To Li, Brookings' own standing, the center's world-class team, its Beijing office and the vision and financial support from its chairman of the board, John L. Thornton, are a huge advantage. But China has been changing so rapidly, it requires think tanks to constantly monitor the change.
He said the center should have a global perspective, be able to grasp issues in a timely manner, provide policy analysis and be able to look into the future.
He wants the center to produce more positive impact, such as in facilitating exchanges between the two central governments and also governments at the local level.
"Brookings' convening power will enable its scholars to interact more with government departments and first-class scholars elsewhere," he said.
His Brookings China Center team is also ready to advise both Democratic and Republican candidates in the 2016 presidential election, as well as to those in Congress. Li joined the advisory team for Hillary Clinton's presidential campaign in 2008 and later President Barack Obama's team after he defeated Clinton for the presidential nomination. The new team leader also has set his sights on the meeting of the 19th Congress of the Communist Party of China in three years.
"Quality, independence and impact will guide the center, Li said, citing Brookings' motto.
An optimist
A frequent commentator in global media on issues regarding China or China-US relations, Li remains overall optimistic about those relations despite the often pessimism of other scholars in China and the US.

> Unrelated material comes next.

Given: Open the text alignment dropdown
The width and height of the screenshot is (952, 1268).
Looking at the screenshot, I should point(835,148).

He said his optimism on China is based on China's most rapid development in history. "China's expanding middle class, growing economic status, people's changing mindset, entrepreneurship and their yearn for globalization and integration into the world, the state-of-the-art infrastructure and advances in science and technology have all created huge advantages for China," he said.

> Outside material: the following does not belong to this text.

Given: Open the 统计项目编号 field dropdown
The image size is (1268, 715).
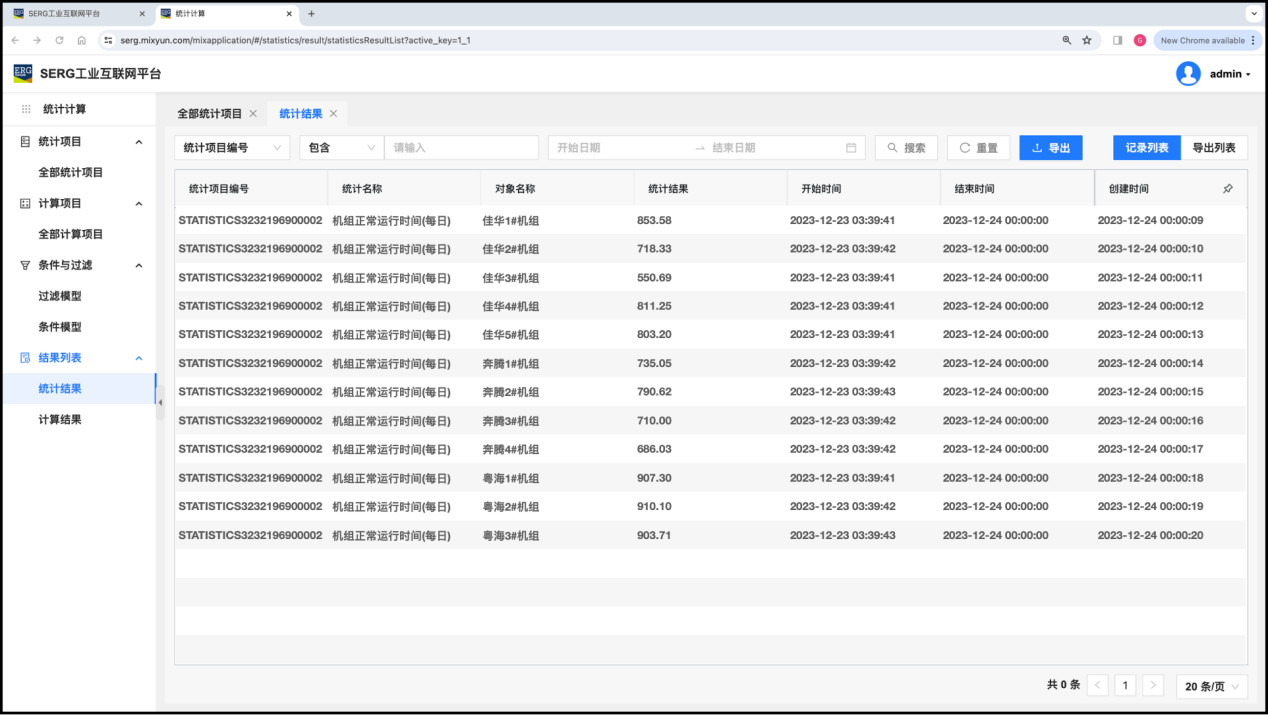Looking at the screenshot, I should pos(232,148).
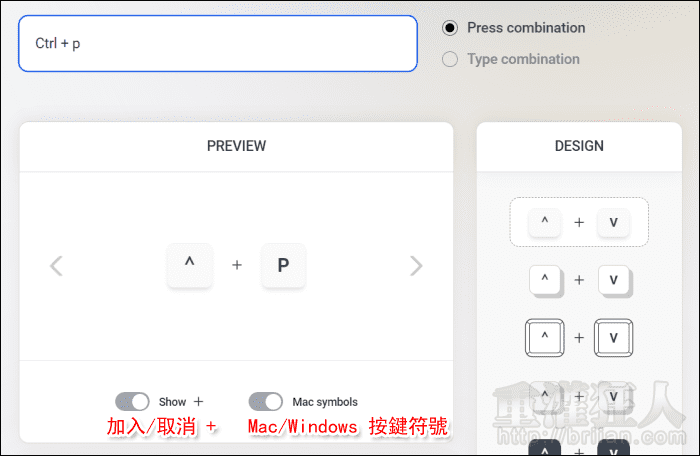Advance preview using the right chevron arrow

[x=416, y=265]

"I can give a long list," Li said.
To Li, China's rise may not look like a straight line, but he believes that no one, or even a burst of the current real estate bubble or a financial crisis, can halt its steps forward.
"It all depends on how the leaders can grasp the opportunities," he said.
The expert on Chinese leadership gives high marks to the first year of President Xi Jinping's leadership.
He talked positively of the vigorous anti-corruption campaign, the outcome of the trial of Bo Xilai, a former Politburo member and former Party chief in Chongqing, and most importantly, the comprehensive and deeper market reforms embraced at the Third Plenum of the 18th CPC Central Committee.
"They have done a lot of things in the first year to meet the high expectations and overcome the various challenges both at home and abroad," Li said.
"The new generation of leaders has made a good start, bringing constant changes and delightful surprises. This has also largely been the case for China in the past 25 years."